**Wat je doet**
Begin bij de regel met "Click the notification bell icon" en stop na de regel met "pos(142,752)". Geef alle regels in dat stuk alsjeblieft opnieuw, ook die zonder antwoord, en schaal in de antwoorden elk getal (de coördinaten) met 1,8, afgerond op hele getallen waarbij een half naar boven gaat.

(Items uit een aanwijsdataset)
---
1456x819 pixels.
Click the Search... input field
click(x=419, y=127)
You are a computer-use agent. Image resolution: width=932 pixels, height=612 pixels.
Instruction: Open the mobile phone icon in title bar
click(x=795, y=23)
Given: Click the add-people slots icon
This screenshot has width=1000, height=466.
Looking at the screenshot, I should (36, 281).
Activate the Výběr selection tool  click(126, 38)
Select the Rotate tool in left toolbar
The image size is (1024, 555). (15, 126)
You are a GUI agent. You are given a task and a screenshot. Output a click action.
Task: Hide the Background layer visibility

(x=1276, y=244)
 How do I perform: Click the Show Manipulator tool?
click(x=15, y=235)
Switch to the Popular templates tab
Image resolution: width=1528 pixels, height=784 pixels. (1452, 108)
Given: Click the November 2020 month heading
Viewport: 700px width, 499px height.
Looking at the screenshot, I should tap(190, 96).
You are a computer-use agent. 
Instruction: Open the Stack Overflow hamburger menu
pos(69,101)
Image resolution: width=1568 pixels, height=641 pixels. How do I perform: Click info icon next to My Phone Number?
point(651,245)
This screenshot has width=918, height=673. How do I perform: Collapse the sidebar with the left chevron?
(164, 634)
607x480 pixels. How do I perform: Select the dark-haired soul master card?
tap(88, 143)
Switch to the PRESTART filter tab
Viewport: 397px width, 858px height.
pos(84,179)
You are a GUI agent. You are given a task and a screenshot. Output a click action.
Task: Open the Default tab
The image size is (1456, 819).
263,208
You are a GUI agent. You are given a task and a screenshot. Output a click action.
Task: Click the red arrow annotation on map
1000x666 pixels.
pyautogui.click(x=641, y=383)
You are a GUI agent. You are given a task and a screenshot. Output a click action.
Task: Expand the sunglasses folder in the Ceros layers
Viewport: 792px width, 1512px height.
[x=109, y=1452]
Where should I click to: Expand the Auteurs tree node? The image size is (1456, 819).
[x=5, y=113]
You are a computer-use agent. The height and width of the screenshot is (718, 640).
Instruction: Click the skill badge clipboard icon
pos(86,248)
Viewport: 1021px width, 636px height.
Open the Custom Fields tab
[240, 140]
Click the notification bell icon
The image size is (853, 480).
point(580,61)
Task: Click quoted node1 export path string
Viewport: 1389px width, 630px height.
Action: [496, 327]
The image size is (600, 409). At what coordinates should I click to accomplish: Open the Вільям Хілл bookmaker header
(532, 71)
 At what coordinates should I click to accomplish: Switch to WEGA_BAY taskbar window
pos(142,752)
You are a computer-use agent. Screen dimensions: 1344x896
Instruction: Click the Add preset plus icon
---
**Volledig antwoord**
Click the notification bell icon
The image size is (853, 480).
point(1044,110)
Task: Click quoted node1 export path string
Viewport: 1389px width, 630px height.
Action: [893, 589]
The image size is (600, 409). At what coordinates should I click to accomplish: Open the Вільям Хілл bookmaker header
(958, 128)
 At what coordinates should I click to accomplish: Switch to WEGA_BAY taskbar window
pos(256,1354)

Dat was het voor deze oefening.